Daughter works for the power company and points out the sources and destinations and the carrying capacity of the lines as we pass by them all along the roadway.
I swing the camera (my phone for this trip) over to catch the cluster of big power transmission poles and catch a cluster of sheep along with them.
We do pass a ditch of water, possibly for farm or ranch use. California has the most complicated water rights laws imaginable (or maybe beyond imaginable) in just about anywhere, so there's no guessing the ownership and destination of this water.

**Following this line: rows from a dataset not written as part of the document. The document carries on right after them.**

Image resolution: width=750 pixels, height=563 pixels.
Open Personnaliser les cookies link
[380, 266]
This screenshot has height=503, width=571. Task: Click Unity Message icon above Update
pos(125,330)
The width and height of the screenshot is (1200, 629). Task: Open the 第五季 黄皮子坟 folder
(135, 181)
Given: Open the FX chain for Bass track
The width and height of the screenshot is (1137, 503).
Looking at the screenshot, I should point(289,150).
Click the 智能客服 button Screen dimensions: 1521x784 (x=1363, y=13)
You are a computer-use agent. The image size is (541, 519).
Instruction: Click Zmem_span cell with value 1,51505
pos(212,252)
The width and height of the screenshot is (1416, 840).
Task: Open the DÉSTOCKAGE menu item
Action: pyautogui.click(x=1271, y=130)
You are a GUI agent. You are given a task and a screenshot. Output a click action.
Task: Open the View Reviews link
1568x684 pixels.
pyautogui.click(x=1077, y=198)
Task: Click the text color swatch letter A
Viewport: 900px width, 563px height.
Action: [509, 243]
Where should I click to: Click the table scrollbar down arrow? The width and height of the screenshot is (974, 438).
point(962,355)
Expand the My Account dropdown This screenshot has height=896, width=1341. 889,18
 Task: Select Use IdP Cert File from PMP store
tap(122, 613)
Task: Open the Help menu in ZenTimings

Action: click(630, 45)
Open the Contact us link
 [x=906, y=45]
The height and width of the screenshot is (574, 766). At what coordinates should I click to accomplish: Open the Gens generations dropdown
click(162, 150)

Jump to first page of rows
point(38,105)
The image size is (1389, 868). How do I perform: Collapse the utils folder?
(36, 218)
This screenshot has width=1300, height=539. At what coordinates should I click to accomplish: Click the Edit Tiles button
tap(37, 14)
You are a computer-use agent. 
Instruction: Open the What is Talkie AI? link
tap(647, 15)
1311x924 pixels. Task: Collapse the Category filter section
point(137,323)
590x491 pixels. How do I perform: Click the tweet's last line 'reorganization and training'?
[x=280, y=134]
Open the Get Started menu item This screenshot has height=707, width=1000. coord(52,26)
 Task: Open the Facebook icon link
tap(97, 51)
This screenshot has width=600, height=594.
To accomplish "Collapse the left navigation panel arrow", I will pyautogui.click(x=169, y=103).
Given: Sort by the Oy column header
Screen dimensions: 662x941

Our overcast gets darker as we go west in the Valley, but it looks like it may be lighter on the other side of the upcoming mountains. Sun is forecast for the coast this afternoon/evening.
We climb up into the hills that constitute the west rim of the Central Valley.
The clouds are breaking, although one still hides the sun. Those are lenticular clouds hanging out there, aren't they?
Finally, we're on the flat of a valley that's just one small range of hills short of the coast. There is sunshine.
I'm staying at Son's house where Daughter lets me off. She and her crew (when it arrives from multiple destinations) are camping out in my used-to-be 5th wheel on another property. As usual, there is a major congregation of young people here. His house has been a hangout for his kids and their friends for many years. One gets evicted from his room for me to stay in for the weekend.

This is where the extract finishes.